Transcribe every line of the listing below without any deviation.

(Input data begins)

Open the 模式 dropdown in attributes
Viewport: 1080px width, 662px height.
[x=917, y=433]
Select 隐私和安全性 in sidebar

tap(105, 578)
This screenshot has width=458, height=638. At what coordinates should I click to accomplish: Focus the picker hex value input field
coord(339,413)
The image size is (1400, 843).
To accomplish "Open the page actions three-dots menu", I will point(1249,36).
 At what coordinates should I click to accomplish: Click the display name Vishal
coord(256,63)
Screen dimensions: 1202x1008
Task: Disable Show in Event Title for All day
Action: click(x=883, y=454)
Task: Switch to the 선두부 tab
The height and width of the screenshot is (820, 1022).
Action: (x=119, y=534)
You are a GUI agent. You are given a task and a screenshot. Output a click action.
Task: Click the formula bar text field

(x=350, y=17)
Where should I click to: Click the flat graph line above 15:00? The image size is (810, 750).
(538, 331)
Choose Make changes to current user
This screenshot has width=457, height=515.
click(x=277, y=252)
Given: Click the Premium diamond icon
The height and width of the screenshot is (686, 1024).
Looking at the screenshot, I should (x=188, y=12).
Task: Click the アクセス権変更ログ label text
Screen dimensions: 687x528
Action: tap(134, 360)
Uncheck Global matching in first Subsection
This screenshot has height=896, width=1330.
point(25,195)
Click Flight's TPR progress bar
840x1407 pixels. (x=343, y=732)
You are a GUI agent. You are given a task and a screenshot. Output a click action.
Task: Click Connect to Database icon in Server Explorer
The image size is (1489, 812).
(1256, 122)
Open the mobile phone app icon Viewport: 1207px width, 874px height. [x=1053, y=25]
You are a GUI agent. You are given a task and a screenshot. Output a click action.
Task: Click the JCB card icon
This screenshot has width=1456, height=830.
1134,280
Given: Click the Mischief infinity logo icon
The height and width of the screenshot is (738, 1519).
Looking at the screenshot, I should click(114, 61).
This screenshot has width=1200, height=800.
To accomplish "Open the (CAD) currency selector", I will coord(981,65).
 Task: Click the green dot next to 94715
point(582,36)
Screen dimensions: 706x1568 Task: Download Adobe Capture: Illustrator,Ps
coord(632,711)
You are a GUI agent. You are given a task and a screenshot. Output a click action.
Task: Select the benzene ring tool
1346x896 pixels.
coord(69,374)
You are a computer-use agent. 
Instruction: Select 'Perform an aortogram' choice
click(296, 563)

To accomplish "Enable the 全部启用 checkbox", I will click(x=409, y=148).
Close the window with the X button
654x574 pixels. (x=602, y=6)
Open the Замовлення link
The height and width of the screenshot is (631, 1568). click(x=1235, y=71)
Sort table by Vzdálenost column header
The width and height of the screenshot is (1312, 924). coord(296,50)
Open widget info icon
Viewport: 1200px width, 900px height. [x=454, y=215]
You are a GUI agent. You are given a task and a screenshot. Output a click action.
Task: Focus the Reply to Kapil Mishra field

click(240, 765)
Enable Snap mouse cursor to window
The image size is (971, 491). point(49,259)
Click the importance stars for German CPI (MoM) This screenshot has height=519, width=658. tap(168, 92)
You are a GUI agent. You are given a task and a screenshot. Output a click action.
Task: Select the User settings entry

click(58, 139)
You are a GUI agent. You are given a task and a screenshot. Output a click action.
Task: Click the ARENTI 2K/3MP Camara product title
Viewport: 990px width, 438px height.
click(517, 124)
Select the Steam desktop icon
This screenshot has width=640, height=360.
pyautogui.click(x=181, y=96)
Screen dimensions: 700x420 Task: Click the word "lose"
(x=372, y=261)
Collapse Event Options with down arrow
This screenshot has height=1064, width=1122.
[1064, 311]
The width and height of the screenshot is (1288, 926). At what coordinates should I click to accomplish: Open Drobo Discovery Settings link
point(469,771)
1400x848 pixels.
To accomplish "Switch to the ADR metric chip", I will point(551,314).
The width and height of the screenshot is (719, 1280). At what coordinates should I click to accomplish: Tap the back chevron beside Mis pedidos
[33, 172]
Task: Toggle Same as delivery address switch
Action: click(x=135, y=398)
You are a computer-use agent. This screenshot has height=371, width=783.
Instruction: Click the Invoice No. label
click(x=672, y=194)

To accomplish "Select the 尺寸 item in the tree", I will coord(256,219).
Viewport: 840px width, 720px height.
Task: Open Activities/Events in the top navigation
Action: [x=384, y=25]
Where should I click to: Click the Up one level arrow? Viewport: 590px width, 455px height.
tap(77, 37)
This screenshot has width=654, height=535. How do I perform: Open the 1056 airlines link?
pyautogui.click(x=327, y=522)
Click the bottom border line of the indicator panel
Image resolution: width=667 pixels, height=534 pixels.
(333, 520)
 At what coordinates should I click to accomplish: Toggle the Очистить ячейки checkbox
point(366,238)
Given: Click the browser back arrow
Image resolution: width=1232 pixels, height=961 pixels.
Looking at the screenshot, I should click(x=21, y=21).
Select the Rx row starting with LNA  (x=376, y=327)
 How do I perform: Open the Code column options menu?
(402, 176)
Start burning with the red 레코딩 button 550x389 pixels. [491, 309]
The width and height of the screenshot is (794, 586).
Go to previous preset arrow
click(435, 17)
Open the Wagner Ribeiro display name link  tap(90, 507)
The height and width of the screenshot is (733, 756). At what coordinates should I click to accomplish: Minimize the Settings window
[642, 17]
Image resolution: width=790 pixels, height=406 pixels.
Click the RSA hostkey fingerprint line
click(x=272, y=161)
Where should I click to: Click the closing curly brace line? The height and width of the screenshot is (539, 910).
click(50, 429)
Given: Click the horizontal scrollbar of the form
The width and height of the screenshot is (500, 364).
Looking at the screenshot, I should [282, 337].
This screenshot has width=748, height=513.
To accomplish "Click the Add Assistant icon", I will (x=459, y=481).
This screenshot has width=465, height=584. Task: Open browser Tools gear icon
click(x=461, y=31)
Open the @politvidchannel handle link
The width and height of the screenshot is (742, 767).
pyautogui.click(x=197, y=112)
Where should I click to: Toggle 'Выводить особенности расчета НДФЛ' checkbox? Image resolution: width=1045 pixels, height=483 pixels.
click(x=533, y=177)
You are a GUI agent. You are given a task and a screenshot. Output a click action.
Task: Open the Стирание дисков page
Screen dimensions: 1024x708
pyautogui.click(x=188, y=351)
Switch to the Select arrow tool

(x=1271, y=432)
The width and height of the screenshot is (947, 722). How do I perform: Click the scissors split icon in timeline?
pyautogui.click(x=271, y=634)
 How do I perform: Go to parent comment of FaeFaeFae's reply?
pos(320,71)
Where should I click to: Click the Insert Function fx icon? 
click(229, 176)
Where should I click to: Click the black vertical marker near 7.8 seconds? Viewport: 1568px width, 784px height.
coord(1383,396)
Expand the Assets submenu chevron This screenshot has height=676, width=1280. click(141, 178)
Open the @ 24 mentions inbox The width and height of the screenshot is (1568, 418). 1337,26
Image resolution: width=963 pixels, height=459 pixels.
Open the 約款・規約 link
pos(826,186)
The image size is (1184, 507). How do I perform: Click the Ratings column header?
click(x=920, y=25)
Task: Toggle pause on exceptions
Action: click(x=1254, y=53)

(Input data ends)

→ Exercise result
Open the 模式 dropdown in attributes
Viewport: 1080px width, 662px height.
[x=917, y=433]
Select 隐私和安全性 in sidebar

tap(105, 578)
This screenshot has width=458, height=638. At what coordinates should I click to accomplish: Focus the picker hex value input field
coord(339,413)
The image size is (1400, 843).
To accomplish "Open the page actions three-dots menu", I will point(1249,36).
 At what coordinates should I click to accomplish: Click the display name Vishal
coord(256,63)
Screen dimensions: 1202x1008
Task: Disable Show in Event Title for All day
Action: click(x=883, y=454)
Task: Switch to the 선두부 tab
The height and width of the screenshot is (820, 1022).
Action: (x=119, y=534)
You are a GUI agent. You are given a task and a screenshot. Output a click action.
Task: Click the formula bar text field

(x=350, y=17)
Where should I click to: Click the flat graph line above 15:00? The image size is (810, 750).
(538, 331)
Choose Make changes to current user
This screenshot has width=457, height=515.
click(x=277, y=252)
Given: Click the Premium diamond icon
The height and width of the screenshot is (686, 1024).
Looking at the screenshot, I should (x=188, y=12).
Task: Click the アクセス権変更ログ label text
Screen dimensions: 687x528
Action: tap(134, 360)
Uncheck Global matching in first Subsection
This screenshot has height=896, width=1330.
point(25,195)
Click Flight's TPR progress bar
840x1407 pixels. (x=343, y=732)
You are a GUI agent. You are given a task and a screenshot. Output a click action.
Task: Click Connect to Database icon in Server Explorer
The image size is (1489, 812).
(1256, 122)
Open the mobile phone app icon Viewport: 1207px width, 874px height. [x=1053, y=25]
You are a GUI agent. You are given a task and a screenshot. Output a click action.
Task: Click the JCB card icon
This screenshot has width=1456, height=830.
1134,280
Given: Click the Mischief infinity logo icon
The height and width of the screenshot is (738, 1519).
Looking at the screenshot, I should click(114, 61).
This screenshot has width=1200, height=800.
To accomplish "Open the (CAD) currency selector", I will coord(981,65).
 Task: Click the green dot next to 94715
point(582,36)
Screen dimensions: 706x1568 Task: Download Adobe Capture: Illustrator,Ps
coord(632,711)
You are a GUI agent. You are given a task and a screenshot. Output a click action.
Task: Select the benzene ring tool
1346x896 pixels.
coord(69,374)
You are a computer-use agent. 
Instruction: Select 'Perform an aortogram' choice
click(296, 563)

To accomplish "Enable the 全部启用 checkbox", I will click(x=409, y=148).
Close the window with the X button
654x574 pixels. (x=602, y=6)
Open the Замовлення link
The height and width of the screenshot is (631, 1568). click(x=1235, y=71)
Sort table by Vzdálenost column header
The width and height of the screenshot is (1312, 924). coord(296,50)
Open widget info icon
Viewport: 1200px width, 900px height. [x=454, y=215]
You are a GUI agent. You are given a task and a screenshot. Output a click action.
Task: Focus the Reply to Kapil Mishra field

click(240, 765)
Enable Snap mouse cursor to window
The image size is (971, 491). point(49,259)
Click the importance stars for German CPI (MoM) This screenshot has height=519, width=658. tap(168, 92)
You are a GUI agent. You are given a task and a screenshot. Output a click action.
Task: Select the User settings entry

click(58, 139)
You are a GUI agent. You are given a task and a screenshot. Output a click action.
Task: Click the ARENTI 2K/3MP Camara product title
Viewport: 990px width, 438px height.
click(517, 124)
Select the Steam desktop icon
This screenshot has width=640, height=360.
pyautogui.click(x=181, y=96)
Screen dimensions: 700x420 Task: Click the word "lose"
(x=372, y=261)
Collapse Event Options with down arrow
This screenshot has height=1064, width=1122.
[1064, 311]
The width and height of the screenshot is (1288, 926). At what coordinates should I click to accomplish: Open Drobo Discovery Settings link
point(469,771)
1400x848 pixels.
To accomplish "Switch to the ADR metric chip", I will point(551,314).
The width and height of the screenshot is (719, 1280). At what coordinates should I click to accomplish: Tap the back chevron beside Mis pedidos
[33, 172]
Task: Toggle Same as delivery address switch
Action: click(x=135, y=398)
You are a computer-use agent. This screenshot has height=371, width=783.
Instruction: Click the Invoice No. label
click(x=672, y=194)

To accomplish "Select the 尺寸 item in the tree", I will coord(256,219).
Viewport: 840px width, 720px height.
Task: Open Activities/Events in the top navigation
Action: [x=384, y=25]
Where should I click to: Click the Up one level arrow? Viewport: 590px width, 455px height.
tap(77, 37)
This screenshot has width=654, height=535. How do I perform: Open the 1056 airlines link?
pyautogui.click(x=327, y=522)
Click the bottom border line of the indicator panel
Image resolution: width=667 pixels, height=534 pixels.
(333, 520)
 At what coordinates should I click to accomplish: Toggle the Очистить ячейки checkbox
point(366,238)
Given: Click the browser back arrow
Image resolution: width=1232 pixels, height=961 pixels.
Looking at the screenshot, I should click(x=21, y=21).
Select the Rx row starting with LNA  (x=376, y=327)
 How do I perform: Open the Code column options menu?
(402, 176)
Start burning with the red 레코딩 button 550x389 pixels. [491, 309]
The width and height of the screenshot is (794, 586).
Go to previous preset arrow
click(435, 17)
Open the Wagner Ribeiro display name link  tap(90, 507)
The height and width of the screenshot is (733, 756). At what coordinates should I click to accomplish: Minimize the Settings window
[642, 17]
Image resolution: width=790 pixels, height=406 pixels.
Click the RSA hostkey fingerprint line
click(x=272, y=161)
Where should I click to: Click the closing curly brace line? The height and width of the screenshot is (539, 910).
click(50, 429)
Given: Click the horizontal scrollbar of the form
The width and height of the screenshot is (500, 364).
Looking at the screenshot, I should [282, 337].
This screenshot has width=748, height=513.
To accomplish "Click the Add Assistant icon", I will (x=459, y=481).
This screenshot has width=465, height=584. Task: Open browser Tools gear icon
click(x=461, y=31)
Open the @politvidchannel handle link
The width and height of the screenshot is (742, 767).
pyautogui.click(x=197, y=112)
Where should I click to: Toggle 'Выводить особенности расчета НДФЛ' checkbox? Image resolution: width=1045 pixels, height=483 pixels.
click(x=533, y=177)
You are a GUI agent. You are given a task and a screenshot. Output a click action.
Task: Open the Стирание дисков page
Screen dimensions: 1024x708
pyautogui.click(x=188, y=351)
Switch to the Select arrow tool

(x=1271, y=432)
The width and height of the screenshot is (947, 722). How do I perform: Click the scissors split icon in timeline?
pyautogui.click(x=271, y=634)
 How do I perform: Go to parent comment of FaeFaeFae's reply?
pos(320,71)
Where should I click to: Click the Insert Function fx icon? 
click(229, 176)
Where should I click to: Click the black vertical marker near 7.8 seconds? Viewport: 1568px width, 784px height.
coord(1383,396)
Expand the Assets submenu chevron This screenshot has height=676, width=1280. click(141, 178)
Open the @ 24 mentions inbox The width and height of the screenshot is (1568, 418). 1337,26
Image resolution: width=963 pixels, height=459 pixels.
Open the 約款・規約 link
pos(826,186)
The image size is (1184, 507). How do I perform: Click the Ratings column header?
click(x=920, y=25)
Task: Toggle pause on exceptions
Action: click(x=1254, y=53)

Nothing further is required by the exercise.